All around her, dozens of other skaters, their cheeks red as apples and their caps pulled low over their eyes, flashed by -- their torsos slightly bent, hands crossed behind their backs, eyes looking straight ahead.
"It is perfect," sighed one happy skater.
Skating is traditionally the most popular winter pastime in the Netherlands, with thousands of Dutch leaping at the chance this winter to tie up their skates and glide across frozen lakes and canals.
Profiting from longest stretch of sub-freezing temperatures in 12 years, sports stores in the Netherlands are selling out of skates.

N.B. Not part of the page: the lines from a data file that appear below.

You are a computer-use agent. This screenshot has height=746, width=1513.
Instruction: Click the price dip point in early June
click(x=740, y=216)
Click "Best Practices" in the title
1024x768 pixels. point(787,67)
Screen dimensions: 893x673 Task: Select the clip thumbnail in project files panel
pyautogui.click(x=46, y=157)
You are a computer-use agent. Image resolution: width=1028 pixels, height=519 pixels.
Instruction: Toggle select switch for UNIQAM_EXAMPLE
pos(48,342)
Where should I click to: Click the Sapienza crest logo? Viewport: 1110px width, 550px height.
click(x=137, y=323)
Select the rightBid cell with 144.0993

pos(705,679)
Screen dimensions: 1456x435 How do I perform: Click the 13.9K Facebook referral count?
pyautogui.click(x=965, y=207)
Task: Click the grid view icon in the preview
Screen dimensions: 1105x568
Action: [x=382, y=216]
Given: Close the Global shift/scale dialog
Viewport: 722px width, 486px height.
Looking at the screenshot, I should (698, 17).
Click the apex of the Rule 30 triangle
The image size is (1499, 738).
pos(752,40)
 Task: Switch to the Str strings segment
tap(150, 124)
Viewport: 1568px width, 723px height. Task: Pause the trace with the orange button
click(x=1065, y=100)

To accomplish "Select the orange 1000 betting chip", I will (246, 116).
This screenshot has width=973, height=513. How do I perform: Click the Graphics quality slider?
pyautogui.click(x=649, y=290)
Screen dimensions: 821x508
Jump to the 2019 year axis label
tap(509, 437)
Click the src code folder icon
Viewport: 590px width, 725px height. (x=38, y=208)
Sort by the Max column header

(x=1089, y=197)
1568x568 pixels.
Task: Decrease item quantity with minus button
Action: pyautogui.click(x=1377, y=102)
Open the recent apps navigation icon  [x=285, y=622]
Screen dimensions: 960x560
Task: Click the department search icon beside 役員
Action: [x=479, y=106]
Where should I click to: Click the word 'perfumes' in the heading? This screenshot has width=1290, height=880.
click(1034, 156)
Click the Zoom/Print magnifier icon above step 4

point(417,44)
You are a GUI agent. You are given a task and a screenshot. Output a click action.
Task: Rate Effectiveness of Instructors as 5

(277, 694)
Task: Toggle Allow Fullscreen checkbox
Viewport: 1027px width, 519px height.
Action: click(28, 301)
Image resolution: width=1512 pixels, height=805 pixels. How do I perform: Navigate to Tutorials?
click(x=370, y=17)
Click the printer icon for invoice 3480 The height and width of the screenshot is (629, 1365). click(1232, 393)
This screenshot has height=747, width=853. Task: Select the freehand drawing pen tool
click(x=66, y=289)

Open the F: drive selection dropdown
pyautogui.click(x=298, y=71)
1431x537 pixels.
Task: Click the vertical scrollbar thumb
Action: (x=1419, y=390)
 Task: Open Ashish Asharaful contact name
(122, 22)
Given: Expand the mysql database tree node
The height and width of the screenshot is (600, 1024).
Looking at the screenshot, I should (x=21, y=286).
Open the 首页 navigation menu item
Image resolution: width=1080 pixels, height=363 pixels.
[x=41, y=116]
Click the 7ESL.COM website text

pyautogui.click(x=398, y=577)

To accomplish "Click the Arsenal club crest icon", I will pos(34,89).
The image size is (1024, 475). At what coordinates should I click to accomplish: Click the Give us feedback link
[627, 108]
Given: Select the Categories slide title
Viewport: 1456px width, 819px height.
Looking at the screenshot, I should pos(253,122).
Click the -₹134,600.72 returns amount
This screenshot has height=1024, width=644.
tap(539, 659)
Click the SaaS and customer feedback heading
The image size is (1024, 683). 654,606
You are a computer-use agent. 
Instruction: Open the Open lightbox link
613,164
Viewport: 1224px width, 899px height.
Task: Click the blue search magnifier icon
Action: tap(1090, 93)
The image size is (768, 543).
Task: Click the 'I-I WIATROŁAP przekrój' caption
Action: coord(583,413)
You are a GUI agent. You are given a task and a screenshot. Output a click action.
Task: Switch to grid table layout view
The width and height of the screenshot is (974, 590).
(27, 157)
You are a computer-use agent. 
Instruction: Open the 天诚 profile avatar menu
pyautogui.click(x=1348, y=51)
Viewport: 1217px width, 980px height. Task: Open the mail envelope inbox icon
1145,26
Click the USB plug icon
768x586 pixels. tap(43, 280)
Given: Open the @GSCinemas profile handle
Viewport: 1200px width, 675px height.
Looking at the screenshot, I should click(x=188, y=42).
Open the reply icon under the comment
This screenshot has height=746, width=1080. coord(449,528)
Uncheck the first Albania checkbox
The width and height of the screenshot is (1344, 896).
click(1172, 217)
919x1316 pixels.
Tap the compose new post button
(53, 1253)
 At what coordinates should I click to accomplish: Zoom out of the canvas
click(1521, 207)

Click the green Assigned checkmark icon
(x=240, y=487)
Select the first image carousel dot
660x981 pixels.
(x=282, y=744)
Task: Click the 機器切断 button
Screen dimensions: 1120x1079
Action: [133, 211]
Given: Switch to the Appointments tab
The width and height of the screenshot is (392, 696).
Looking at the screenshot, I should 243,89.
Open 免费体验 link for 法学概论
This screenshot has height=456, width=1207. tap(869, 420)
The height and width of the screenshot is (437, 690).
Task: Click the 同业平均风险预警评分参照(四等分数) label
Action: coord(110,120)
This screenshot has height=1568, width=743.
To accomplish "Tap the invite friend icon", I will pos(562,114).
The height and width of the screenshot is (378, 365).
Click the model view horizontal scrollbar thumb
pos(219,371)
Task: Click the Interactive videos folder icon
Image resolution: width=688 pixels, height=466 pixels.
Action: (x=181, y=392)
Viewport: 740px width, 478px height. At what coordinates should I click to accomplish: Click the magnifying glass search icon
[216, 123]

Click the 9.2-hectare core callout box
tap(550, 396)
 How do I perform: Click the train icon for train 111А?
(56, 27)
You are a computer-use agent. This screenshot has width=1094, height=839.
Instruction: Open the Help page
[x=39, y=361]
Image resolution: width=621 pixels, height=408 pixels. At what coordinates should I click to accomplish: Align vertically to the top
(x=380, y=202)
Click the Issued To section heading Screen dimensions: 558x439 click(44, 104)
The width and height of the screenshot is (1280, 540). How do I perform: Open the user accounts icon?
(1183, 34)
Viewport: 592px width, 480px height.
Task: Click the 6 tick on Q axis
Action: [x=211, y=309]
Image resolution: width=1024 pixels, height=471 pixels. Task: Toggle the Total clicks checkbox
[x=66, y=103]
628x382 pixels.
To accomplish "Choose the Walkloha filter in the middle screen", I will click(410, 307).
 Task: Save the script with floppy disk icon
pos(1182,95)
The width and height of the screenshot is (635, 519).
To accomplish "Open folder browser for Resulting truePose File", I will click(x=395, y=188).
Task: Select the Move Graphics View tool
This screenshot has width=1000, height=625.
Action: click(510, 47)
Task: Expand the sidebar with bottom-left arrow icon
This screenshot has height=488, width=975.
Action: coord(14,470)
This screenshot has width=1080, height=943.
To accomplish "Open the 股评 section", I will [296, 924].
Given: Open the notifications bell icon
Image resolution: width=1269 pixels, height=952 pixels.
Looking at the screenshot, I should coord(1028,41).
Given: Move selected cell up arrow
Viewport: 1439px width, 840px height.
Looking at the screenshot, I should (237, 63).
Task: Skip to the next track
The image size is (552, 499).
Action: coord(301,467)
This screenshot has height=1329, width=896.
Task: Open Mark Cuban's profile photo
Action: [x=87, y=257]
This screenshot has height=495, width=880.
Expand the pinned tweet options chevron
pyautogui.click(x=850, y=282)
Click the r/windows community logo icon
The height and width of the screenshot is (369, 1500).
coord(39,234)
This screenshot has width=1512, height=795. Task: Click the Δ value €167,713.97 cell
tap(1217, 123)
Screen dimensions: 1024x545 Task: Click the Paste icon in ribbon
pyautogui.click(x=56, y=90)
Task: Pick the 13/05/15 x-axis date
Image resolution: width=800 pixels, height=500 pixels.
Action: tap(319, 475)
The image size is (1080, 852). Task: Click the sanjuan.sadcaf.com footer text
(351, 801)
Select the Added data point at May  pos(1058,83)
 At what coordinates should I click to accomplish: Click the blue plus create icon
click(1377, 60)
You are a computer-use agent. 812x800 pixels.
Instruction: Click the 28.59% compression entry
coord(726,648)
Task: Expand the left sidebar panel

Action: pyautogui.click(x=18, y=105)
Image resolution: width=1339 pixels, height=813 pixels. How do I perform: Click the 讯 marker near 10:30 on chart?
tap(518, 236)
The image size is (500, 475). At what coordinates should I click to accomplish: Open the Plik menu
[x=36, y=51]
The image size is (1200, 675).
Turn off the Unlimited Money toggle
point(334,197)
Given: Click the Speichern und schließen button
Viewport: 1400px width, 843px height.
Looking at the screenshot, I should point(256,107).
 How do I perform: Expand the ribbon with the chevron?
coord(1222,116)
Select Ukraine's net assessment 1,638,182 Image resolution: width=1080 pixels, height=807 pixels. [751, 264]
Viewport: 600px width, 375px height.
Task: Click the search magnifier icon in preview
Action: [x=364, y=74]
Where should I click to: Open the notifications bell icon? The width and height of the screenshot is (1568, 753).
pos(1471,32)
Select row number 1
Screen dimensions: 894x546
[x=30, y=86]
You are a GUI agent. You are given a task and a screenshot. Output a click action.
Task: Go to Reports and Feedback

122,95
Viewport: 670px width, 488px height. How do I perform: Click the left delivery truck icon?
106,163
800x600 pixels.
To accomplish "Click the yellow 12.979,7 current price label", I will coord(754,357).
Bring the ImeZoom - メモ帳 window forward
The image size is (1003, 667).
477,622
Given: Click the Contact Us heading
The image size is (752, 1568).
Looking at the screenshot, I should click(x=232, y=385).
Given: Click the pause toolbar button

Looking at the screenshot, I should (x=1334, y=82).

At Kinderdijk, which has the Netherlands' largest concentration of windmills, many skaters opt for Frisians -- a sharp blade mounted in wood, afixed to a normal shoe with thin leather straps.
Others prefer elegant white skating boots. But most favour so-called Norwegian skates, with the blade extending beyond the toe and heel.
The 19 windmills bordering the "Children's Dike" that gives Kinderdijk its name are classified a world heritage site by the UN Educational, Scientific and Cultural Organization (UNESCO).
Jaap de Vries, who lives in one of the windmills, on Friday mingled with skaters in yellow wooden clogs.
"I will be 70 next year, I am too old to skate," he told AFP. "But that doesn't mean I can't have my strolls in the sun."

Han van der Horst, a historian, explained that ice skating was an old Dutch passion that started in the Middle Ages when the winters were much colder than today.
"It was also functional," he said. "Until the 20th century, boats were the main means of transport, and thus ice on the canals was potentially disastrous. Skating was the only alternative."
Dik Larendijk, president of a skating club near Kinderdijk, said Dutch children learn to skate at a very young age.
"Dutch people grow up with water and ice. Skating is in their blood," he said.
Skating also appeals to a Dutch sense of egalitarianism, Van der Horst added. Quoting a colleague, Herman Pley, he said: "On ice, all the social differences disappear. Also the strong and mighty might fall down."
"These are circumstances the Dutch are fond of."